It could always be you

  • Published
  • By Senior Airman Marissa Tucker
  • 4th Fighter Wing Public Affairs
The holiday seasons can come with many happy and warm feelings for some, and for others, it brings the feeling of knowing they are unable to do everything they would like to for their family members.

Ask around about peoples childhood Christmas stories, and one may still have that light in their eyes about the doll they got, or a train set they really wanted. The sad part is that everyone did not have that experience and many children this year will not either.

There are so many different charity donation drives going on that one may wonder if the goods actually get to those in need, or if it is overkill. The truth is that there are so many people in need that there is never enough someone can do. I know for a fact that without the generosity of others, my entire life could have had a completely different outcome.

Oct. 7, 1998, my house was set on fire. I lived in a row house, where there are four houses connected. Luckily, no one was killed or severely injured, but we lost everything in the house. Photos, furniture, beds, everything.

Because I was 10, my parents never really shared with me the real trouble we were in. Our home insurance was not enough to cover the extensive damage and also did not provide another roof over our heads. We stayed with relatives who tried to help, but they could only do so much.

We had nothing but our school uniforms and that same day, a church we did not even attend donated clothes to us. I wondered how they even knew who we were, but later I found out that the person who called the fire department told them what happened. Those kind people did not just give us their old clothes, which would have been more than generous. They bought us several things, including, shoes, clothes and books. Because of them, we had something to change into and have a bit of normalcy back, and if you've ever known that feeling of complete helplessness, you know there are no words to describe the feeling.

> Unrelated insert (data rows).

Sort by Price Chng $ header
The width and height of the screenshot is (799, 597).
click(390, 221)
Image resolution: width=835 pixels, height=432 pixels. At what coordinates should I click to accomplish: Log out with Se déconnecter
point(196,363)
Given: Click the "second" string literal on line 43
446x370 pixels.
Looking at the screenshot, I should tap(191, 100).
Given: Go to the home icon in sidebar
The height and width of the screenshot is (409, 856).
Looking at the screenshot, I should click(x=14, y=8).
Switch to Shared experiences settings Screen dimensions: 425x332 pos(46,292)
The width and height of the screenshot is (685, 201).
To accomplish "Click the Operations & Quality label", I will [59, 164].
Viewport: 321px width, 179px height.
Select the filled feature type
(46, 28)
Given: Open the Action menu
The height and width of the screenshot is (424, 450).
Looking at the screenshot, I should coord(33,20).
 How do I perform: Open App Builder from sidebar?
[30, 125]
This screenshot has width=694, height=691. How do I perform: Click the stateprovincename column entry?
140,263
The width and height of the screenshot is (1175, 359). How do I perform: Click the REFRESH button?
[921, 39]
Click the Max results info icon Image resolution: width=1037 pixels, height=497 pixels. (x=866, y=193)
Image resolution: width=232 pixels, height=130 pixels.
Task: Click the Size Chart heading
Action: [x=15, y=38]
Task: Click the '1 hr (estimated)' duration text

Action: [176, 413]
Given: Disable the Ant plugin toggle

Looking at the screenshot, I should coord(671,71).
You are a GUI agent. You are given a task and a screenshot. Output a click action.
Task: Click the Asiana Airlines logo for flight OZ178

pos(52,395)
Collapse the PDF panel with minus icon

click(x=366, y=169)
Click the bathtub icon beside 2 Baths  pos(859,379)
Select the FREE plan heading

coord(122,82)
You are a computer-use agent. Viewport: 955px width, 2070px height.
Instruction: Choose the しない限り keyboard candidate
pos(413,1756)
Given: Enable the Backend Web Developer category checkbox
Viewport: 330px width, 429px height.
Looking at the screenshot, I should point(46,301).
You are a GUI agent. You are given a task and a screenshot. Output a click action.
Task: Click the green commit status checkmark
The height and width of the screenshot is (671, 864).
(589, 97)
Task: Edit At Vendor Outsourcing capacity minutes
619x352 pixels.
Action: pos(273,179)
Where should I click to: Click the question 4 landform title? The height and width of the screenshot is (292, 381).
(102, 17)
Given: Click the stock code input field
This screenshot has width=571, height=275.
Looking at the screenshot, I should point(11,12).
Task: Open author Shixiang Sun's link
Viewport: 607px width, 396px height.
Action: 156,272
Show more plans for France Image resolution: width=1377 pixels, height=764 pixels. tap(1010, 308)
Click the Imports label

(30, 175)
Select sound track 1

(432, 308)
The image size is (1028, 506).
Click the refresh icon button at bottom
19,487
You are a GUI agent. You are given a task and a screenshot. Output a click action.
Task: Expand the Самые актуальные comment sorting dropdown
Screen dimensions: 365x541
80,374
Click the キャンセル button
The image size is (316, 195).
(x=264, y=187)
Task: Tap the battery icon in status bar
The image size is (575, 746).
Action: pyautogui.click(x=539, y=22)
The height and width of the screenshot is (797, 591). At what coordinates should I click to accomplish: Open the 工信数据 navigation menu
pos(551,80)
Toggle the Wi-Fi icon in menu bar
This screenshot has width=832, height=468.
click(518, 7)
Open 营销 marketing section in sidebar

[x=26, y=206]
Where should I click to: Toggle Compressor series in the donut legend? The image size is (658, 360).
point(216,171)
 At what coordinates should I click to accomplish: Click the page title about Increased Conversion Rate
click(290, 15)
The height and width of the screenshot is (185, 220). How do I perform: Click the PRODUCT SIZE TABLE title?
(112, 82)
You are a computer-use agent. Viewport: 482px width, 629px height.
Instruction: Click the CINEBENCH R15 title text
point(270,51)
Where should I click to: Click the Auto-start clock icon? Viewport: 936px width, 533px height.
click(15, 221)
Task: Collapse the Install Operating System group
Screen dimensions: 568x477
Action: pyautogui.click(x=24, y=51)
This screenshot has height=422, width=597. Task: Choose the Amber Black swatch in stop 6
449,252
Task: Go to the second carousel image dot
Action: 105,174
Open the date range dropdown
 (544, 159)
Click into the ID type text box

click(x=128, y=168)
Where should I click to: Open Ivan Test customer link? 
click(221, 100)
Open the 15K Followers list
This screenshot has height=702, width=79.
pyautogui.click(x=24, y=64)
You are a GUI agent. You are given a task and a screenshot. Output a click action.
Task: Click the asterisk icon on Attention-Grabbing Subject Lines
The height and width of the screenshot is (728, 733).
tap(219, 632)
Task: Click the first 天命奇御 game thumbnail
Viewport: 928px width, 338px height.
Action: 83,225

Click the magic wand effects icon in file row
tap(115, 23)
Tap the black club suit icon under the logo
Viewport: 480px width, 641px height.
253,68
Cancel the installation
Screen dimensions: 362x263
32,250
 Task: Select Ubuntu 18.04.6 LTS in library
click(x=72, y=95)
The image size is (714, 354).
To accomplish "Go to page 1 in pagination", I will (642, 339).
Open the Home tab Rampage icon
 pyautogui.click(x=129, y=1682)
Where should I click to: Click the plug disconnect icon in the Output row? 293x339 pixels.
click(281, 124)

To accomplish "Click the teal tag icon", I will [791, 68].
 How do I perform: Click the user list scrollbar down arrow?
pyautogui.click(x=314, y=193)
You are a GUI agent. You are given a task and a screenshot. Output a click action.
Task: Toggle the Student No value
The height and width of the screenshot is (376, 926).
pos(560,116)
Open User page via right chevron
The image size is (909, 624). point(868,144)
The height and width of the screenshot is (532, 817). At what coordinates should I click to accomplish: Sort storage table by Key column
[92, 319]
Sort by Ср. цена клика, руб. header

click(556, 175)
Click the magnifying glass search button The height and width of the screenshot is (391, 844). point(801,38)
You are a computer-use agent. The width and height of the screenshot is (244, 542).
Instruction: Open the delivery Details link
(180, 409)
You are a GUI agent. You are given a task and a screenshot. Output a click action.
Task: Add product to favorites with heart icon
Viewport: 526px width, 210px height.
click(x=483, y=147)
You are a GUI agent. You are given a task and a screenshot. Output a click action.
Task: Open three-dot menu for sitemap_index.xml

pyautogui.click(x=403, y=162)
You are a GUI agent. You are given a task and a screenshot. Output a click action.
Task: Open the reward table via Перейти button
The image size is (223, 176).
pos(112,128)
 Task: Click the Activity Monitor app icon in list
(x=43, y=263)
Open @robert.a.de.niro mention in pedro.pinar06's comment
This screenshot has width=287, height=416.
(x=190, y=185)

Before Thanksgiving arrived, we moved into an apartment while our house was being fixed. People from my mother's job completely furnished our apartment and bought us groceries to last at least a month. The kindness of so many people really overwhelmed my parents and they made sure all of us knew that we had all of these things because other people cared about us. Although times did get harder for us, we never forgot how people had helped us. It was because of them my family could stay together and did not have to live in a shelter. It could have easily gone a different way and I could have started believing that people in the world were cold hearted and nobody cared. Maybe I would have never joined an organization that puts so much emphasis on helping others.

The point is you never know when it will be you. I had two parents with jobs and it was still a struggle getting our lives back on track. Sure, I could hate the person who took everything away from us and could have killed my parents, but I'd rather be grateful for the many people who helped us. For some, it was a small thing to do, but it meant the world to us. Give someone a reason to believe they are not alone in the world, that someone who does not know them cares. That small act of kindness could change someone's life, and you never know when you might be that person who needs a helping hand.